Grass Stage
Directed by Zhao Chuan
Text: Collaborative Creation
WHEN:
26th Oct. 2018, 19:00
27th Oct. 2018, 19:00
WHERE: Poetry Square
Duration: 100 minutes (without intermission)
Performed in Chinese, with Chinese and English subtitles
Reviews
Gele Mountain is the experience of a few people living as a group over a couple of days. It does not seem to matter whether it is a theatre or not, whether you are a spectator or performer, or whether you are the one doing the firing or the dishes. Maybe sometimes you are performing, and other times you are watching people perform… But these are really not so important. What’s important, perhaps, is, to be together.
― Zhang Xiaochuan, Art World
Live performance and the randomness of flames come across in the final sound piece: Late night. All lights are off. The artist performs by operating devices onsite, while the audience has their eyes fixed on the flames. Eventually, what you hear merges with the random rhythm of what you see, magically bringing the audience to a moment of soul travel.
…The performance of The Gele Mountain is an action where, instead of constructing stories, the performers directly expend energy from their own bodies. It is not necessarily beautiful; however, it is absolutely powerful, because the performers are in action.
― Yang Xiaoxue, Stage and Screen Reviews
About The Gele Mountain
The Gele Mountain (literally: Mountain of Song and Joy) got its name from the legendary “flood tamer”, Yu the Great, who celebrated on this mountain, after having stopped the Yangtze from flooding. In the springtime, Grass Stage, several potters and friends presented an initial performance of their new work Gele Mountain through a 78-hour firing process in the mountains. This piece intertwined labor, food and drink, water and fire, clay and wood, body, sound, image, reading, as well as village gossip. These elements reacted together and provoked each other, putting theatre back into the fundamental relationship between time, material, labor, and nature.
The theatre version of Gele Mountain unfolds this previous gathering into the theatrical space and focuses on the encounter of the performers’ personal stories about bodily pain, sickness and mortality on the one hand, and classical fables around these topics on the other. All these accounts are contested by the emergence of Artificial Intelligence – a technology that promises to free the body and the soul for good; perhaps turning hard life into comedy… Will there still be any problems for human beings in the future?
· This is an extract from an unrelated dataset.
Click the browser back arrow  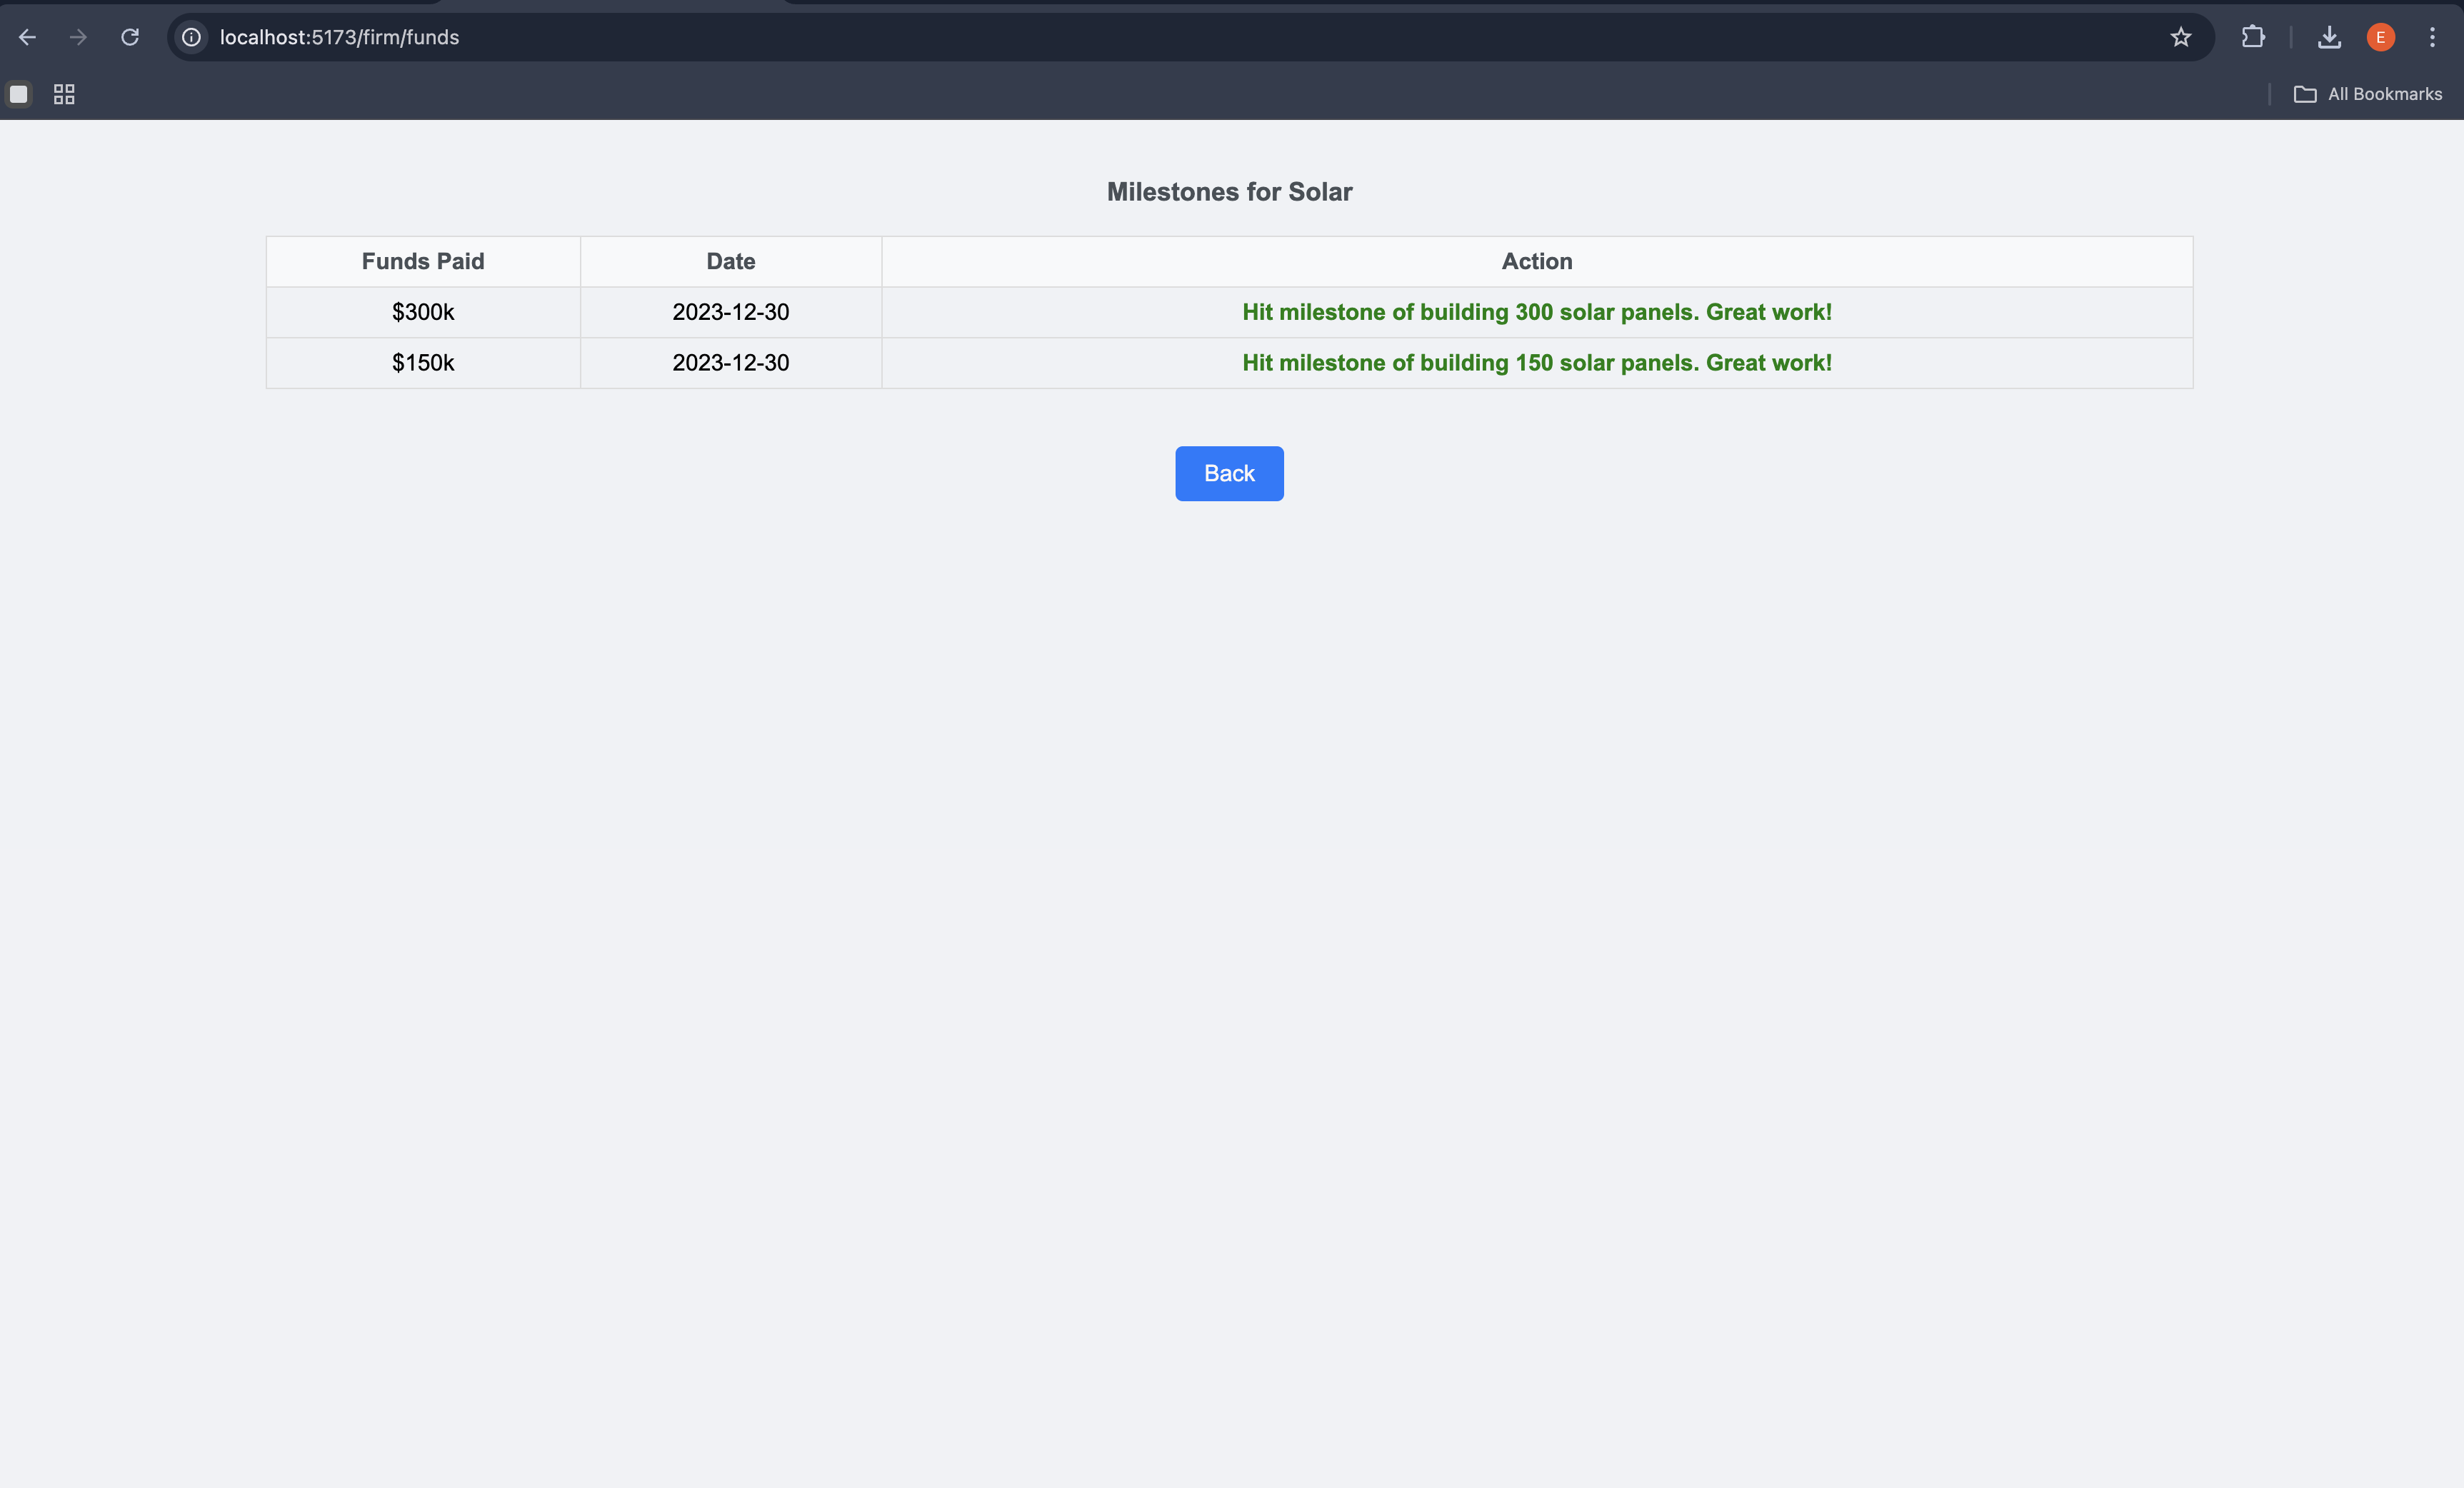28,37
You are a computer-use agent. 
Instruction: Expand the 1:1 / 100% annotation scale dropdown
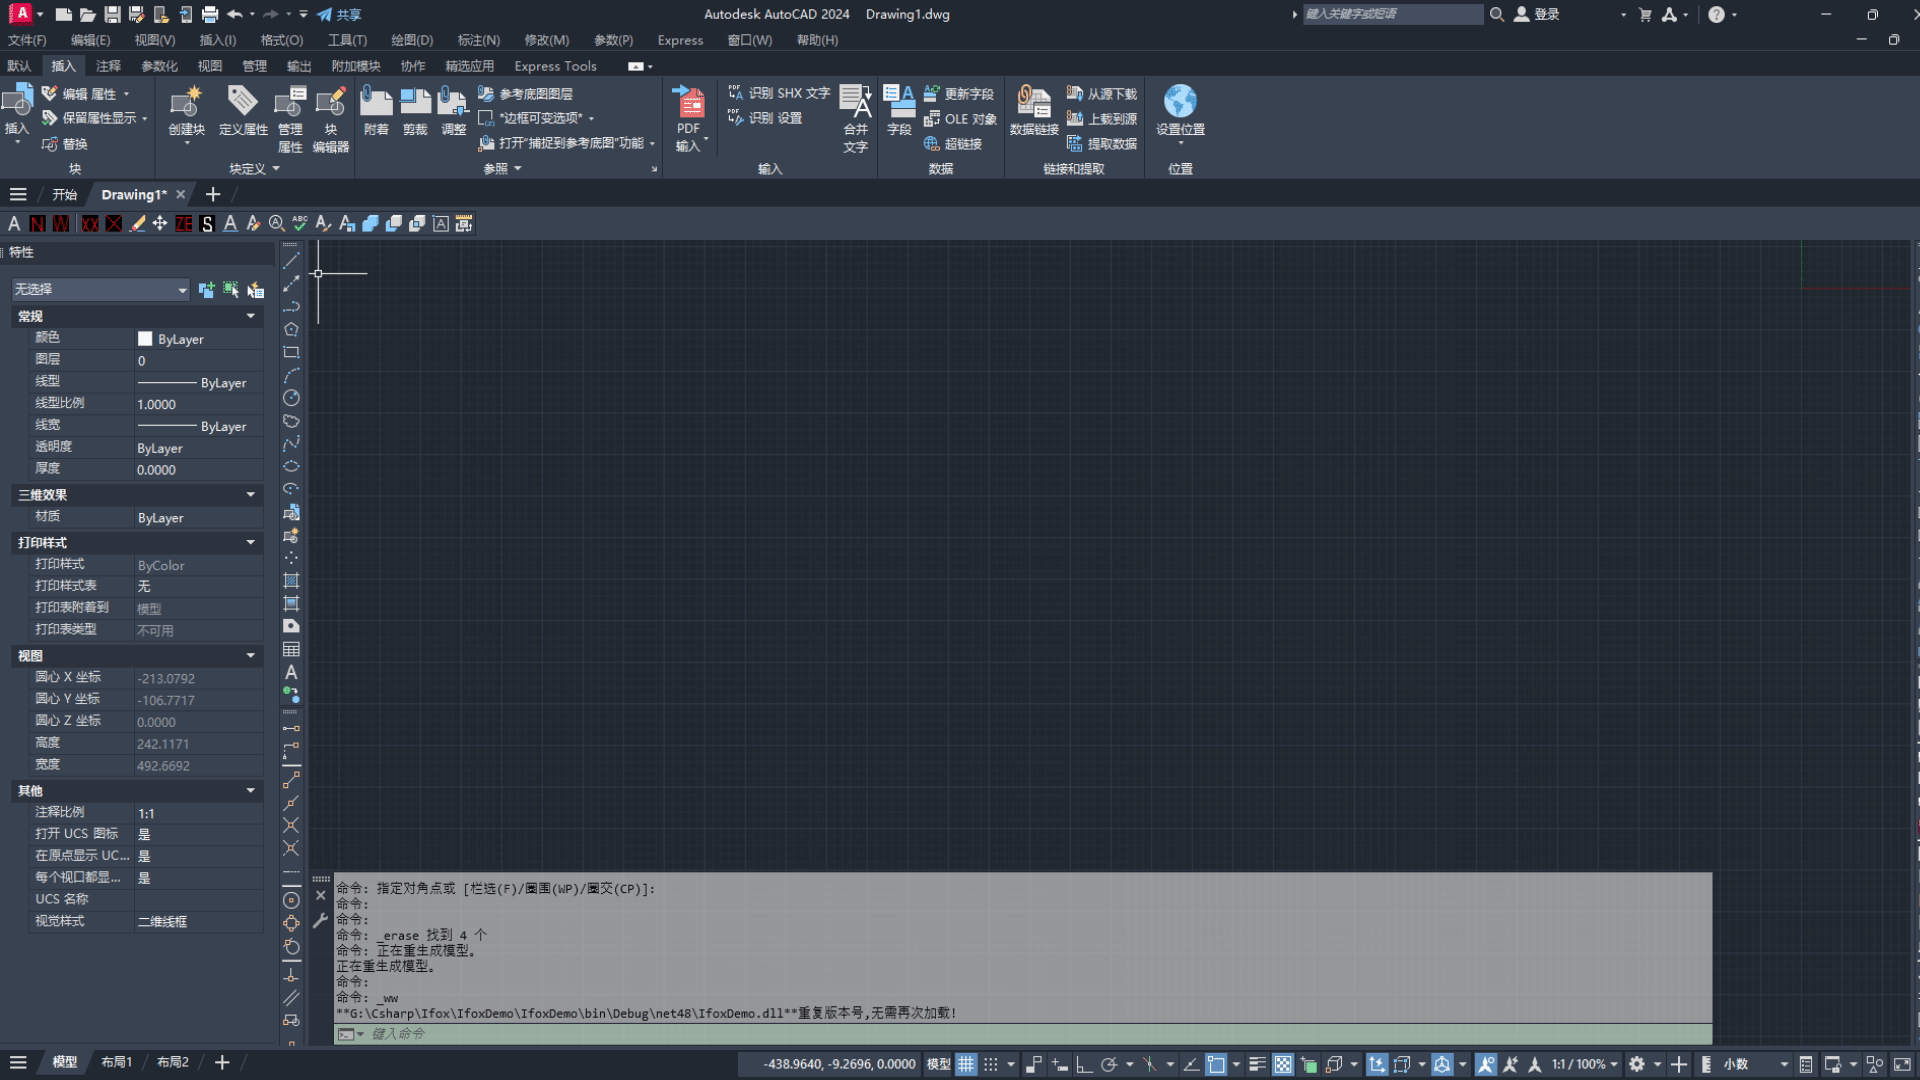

Combining collective creation, incorporating video and sound art, development and directing by Zhao Chuan, this performance has been a major Grass Stage project in 2018, a completely new start for Grass Stage after years of practice in social theatre.
Credits
Collaborative Creation: Zhao Chuan, Yao Bo, Wu Meng, Gao Zipeng, Kai Tuchmann,
Xu Cheng, Wu Jiamin, Lan Hang, Guo Yingxiu, Yang Liu,
Liao Shuangshuang, Cui Jian, Wang Yujue, Wang Xudong,
Liu Yang, Yang Xiaoxue and so on
Adaptation/Director: Zhao Chuan
Dramaturgy: Kai Oliver Tuchmann
Cast: Wu Meng, Wu Jiamin, Yang Liu, Liu Yang, Xu Cheng
Sound Art Design/Live Sound: Xu Cheng
Stage Art Design: Shaw
Lighting Design: Li Mingfang
Image Editing: Wu Meng
Camera: Gao Zipeng, Kuo Ying Hsiu, Li Jishen
Producer/Stage Manager: Feng Zi
Stage Manager Aid: Zhang Ruoshui
Poster Design: Wu Jiayin
Poster Inscription: Yao Bo
About Zhao Chuan
Zhao Chuan, theatre director, writer, arts critic, and event planner, founded and has been running Grass Stage, which produces socially important contemporary fringe theatre. Zhao’s work is often developed and performed in all sorts of spaces, under the framework of almost the most basic “poor theatre.” Physical theatre, text, and documentary footage are generously employed to engender an inspiring field of intellectual exchange. Zhao and other Grass Stage members focus on the connection between arts and social life in works including the “Social Theatre Trilogy” – namely World Factory, The Little Society, A Madman’s Story – and others. Zhao Chuan has published novels, essays, and books on art theory, both domestically and internationally.
About Grass Stage
Drum Tower West Theatre (DTWT) Grass Stage was founded in the spring of 2005, with writer/theatre director Zhao Chuan as its mastermind, and has since accumulated followers and been influential. Grass Stage creates alternative, social related theatre in Shanghai. Grass Stage events made use of a wide range of venues and situations for both performances and discussions. They not only create spaces for bringing together diverse elements of society, but also provide, in a country relatively lacking opportunities for public participation, a fluid and varied range of public social spaces. Their theatre works have been performed in many Chinese cities, as well as abroad.